Hoy cuenta con gracia que al principio no sabía nadar y que luego aprendió ya que “cuando llovía salíamos corriendo para llegar primero, porque en el primer viaje era bien, ya que Paleco le tiraba paja de arroz al bajadero, pero después del segundo uno caía cepillao` desde arriba y podía caer al río”.
Se emociona cuando dice que ahora su sueño de ser mecánico de aviación no tiene tantas limitaciones, “porque ahora vengo descansado, no tengo preocupación que el río suba o la yola se voltee, me buscan en la puerta de la casa, no llego sucio ni tengo que lavar el uniforme diario, no llegamos tarde y nos da tiempo a conversar o terminar cualquier tarea, porque imagínese, en la yola no se podía”, dice mientras se le escapa una risa por aquella amarga realidad que hoy suena divertida.
El escenario era el mismo para Gerileiny, con el ingrediente adicional de que ella vivió sus primeros 12 años de vida en Santo Domingo y al llegar a vivir en la comunidad de el Callejón de Tilo se enfrentó a este escenario. Su expresión en aquel primer encuentro con el cayuco fue “¡Ay Dios mío!, ¿y por ahí es que yo me voy a montar?”. Para ella, la llegada del autobús le enseñó que “los sueños sí se cumplen si te esfuerzas full al 100, y aunque tropiezas sigues adelante, pero si te quedas ahí no pasa nada”.
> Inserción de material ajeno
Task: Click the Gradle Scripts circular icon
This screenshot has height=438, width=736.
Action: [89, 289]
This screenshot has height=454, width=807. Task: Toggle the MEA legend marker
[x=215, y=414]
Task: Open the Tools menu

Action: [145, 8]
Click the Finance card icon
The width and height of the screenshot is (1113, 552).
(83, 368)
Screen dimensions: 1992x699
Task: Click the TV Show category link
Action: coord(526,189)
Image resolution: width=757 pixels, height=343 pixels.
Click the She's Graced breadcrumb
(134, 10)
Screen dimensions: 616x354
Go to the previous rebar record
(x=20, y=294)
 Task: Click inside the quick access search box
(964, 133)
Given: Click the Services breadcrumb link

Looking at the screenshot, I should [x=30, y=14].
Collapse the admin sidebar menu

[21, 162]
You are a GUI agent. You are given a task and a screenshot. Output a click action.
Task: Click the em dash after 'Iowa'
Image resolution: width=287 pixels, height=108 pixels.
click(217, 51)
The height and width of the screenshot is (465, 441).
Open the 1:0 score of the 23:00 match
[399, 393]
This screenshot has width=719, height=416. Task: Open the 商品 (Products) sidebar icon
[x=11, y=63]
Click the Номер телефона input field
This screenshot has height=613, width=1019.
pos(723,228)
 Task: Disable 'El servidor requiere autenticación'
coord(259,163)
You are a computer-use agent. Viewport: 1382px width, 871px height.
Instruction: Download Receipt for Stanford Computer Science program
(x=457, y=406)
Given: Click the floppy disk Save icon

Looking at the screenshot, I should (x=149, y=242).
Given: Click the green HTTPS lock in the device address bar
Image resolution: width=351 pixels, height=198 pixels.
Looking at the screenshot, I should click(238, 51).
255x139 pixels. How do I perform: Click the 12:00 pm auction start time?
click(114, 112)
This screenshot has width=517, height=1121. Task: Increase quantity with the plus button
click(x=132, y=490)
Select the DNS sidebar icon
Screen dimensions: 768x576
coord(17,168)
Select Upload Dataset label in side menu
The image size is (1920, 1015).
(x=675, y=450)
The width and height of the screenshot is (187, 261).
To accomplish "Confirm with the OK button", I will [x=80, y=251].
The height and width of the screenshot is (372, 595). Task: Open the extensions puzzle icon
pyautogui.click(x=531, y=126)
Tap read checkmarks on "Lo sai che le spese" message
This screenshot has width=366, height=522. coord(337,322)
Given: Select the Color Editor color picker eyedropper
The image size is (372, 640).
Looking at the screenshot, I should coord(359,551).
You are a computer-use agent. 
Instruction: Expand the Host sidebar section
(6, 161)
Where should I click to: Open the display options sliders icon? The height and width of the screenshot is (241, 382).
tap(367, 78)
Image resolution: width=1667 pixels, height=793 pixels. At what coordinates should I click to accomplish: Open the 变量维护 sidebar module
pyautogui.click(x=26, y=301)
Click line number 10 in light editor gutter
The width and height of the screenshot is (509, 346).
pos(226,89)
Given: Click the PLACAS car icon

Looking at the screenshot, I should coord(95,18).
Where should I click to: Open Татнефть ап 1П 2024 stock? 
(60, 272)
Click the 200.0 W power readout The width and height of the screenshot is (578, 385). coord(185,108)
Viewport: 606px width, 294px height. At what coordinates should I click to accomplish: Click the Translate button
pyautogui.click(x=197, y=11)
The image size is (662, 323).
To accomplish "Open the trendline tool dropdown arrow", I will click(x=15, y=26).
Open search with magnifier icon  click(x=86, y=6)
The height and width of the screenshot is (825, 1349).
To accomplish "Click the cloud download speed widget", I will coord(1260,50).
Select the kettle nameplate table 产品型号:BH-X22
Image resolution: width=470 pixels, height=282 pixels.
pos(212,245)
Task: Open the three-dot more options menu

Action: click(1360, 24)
Su historia no es solo la de una estudiante que atravesaba el río en una yola para estudiar, es también la de una hija que siente orgullo de que su padre sea el conductor con el que los chicos se sienten seguros de viajar.
“Esos muchachos son un logro, porque estudiar con ese río como se pone es un sacrificio muy grande, quiere decir que ellos quieren estudiar y cuando un muchacho quiere echar para adelante hay que ayudarlo, por eso manejo cada mañana a llevarlos y vuelvo a buscarlos en la tarde”, comenta Rafael Cortorreal.
Y es una tarea que no realiza solo, en el autobús también viaja Lépido Manzueta, quien tiene dos nietos y múltiples ahijados entre los beneficiados. No es la primera vez que él pasaba por el constante temor de exponer a sus descendientes a las aguas del Yuna, con la misma travesía, en el cayuco de Paleco, estudiaron sus hijos. “Me siento feliz por poner a mis nietos a vivir una realidad moderna, diferente a la que mis hijos vivieron”.
El director del liceo Gregorio Rivas refiere que antes de llegar el autobús el ausentismo escolar era casi de un 100 %, porque muy pocos contaban con los recursos para dar la vuelta, porque el trayecto es aproximadamente 45 minutos en motor. Luego de la llegada del autobús este ausentismo se ha reducido a un 0 %.
“Teníamos una niña con una condición especial que se perdía del pan de la enseñanza porque le tenía miedo a cruzar el río y tras haber perdido dos años, ahora todo cambió y ya puede asistir al plantel”.